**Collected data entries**
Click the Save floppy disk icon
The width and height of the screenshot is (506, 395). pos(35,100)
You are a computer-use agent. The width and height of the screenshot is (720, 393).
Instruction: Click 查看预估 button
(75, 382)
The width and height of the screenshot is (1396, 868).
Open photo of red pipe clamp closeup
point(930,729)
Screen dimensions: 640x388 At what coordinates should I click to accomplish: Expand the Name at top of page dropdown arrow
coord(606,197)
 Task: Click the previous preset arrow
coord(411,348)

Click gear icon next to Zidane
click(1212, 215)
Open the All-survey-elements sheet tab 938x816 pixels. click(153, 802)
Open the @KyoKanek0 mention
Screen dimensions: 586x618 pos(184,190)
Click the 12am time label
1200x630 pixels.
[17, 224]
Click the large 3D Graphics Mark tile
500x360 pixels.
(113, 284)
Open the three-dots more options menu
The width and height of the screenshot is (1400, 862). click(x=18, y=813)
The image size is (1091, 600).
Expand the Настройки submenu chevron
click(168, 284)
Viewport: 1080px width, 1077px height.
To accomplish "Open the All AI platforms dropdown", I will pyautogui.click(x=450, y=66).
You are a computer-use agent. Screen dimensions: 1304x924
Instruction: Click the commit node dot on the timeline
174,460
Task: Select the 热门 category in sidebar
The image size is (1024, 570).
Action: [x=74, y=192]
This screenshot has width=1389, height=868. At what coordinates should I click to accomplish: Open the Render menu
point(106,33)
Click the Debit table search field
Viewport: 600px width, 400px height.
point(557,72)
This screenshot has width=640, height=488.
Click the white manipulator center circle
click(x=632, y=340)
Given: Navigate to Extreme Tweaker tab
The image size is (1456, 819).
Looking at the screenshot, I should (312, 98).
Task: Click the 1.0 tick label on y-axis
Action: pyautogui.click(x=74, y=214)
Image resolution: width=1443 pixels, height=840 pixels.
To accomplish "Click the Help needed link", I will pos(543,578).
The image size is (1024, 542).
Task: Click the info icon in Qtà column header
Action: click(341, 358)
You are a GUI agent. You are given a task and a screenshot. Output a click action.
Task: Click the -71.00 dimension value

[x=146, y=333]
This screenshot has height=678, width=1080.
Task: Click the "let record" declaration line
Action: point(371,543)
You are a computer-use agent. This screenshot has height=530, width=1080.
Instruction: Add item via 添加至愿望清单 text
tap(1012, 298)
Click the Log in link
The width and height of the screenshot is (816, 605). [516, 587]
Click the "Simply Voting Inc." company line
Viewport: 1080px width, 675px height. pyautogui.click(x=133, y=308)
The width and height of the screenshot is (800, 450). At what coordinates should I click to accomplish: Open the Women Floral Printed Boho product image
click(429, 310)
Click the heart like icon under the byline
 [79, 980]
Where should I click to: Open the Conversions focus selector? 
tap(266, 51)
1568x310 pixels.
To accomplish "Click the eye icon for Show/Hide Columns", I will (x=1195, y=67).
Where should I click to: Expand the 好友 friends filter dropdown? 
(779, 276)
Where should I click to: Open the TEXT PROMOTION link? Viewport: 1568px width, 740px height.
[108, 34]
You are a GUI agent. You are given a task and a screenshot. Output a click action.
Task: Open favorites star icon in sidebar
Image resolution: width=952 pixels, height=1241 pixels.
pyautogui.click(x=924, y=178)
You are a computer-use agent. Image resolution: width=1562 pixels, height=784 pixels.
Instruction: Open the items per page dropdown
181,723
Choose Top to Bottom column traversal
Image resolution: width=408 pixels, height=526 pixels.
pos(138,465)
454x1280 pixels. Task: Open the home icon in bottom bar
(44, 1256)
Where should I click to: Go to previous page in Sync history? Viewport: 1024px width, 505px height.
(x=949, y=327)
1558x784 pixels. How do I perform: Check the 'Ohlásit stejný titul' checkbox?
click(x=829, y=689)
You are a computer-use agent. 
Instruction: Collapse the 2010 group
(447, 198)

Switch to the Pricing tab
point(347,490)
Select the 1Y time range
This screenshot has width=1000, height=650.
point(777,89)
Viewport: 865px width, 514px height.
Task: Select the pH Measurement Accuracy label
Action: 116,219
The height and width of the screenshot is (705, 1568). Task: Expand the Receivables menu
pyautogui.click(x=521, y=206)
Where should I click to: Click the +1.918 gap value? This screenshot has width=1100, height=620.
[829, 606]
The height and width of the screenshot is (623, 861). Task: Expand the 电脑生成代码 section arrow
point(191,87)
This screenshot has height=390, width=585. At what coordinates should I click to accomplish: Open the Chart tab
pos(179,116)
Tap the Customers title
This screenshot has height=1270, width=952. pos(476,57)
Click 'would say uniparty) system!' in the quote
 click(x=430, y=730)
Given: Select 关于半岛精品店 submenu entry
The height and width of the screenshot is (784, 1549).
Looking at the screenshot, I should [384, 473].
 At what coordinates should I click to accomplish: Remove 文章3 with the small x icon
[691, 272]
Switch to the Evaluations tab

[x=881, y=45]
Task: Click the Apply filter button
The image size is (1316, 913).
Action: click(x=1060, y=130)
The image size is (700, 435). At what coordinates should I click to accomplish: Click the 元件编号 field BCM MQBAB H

**THE TASK**
Your task is to return each line of the data above that contains the string "sidebar".

**COMPLETED EXERCISE**
Task: Select the 热门 category in sidebar
Task: Open favorites star icon in sidebar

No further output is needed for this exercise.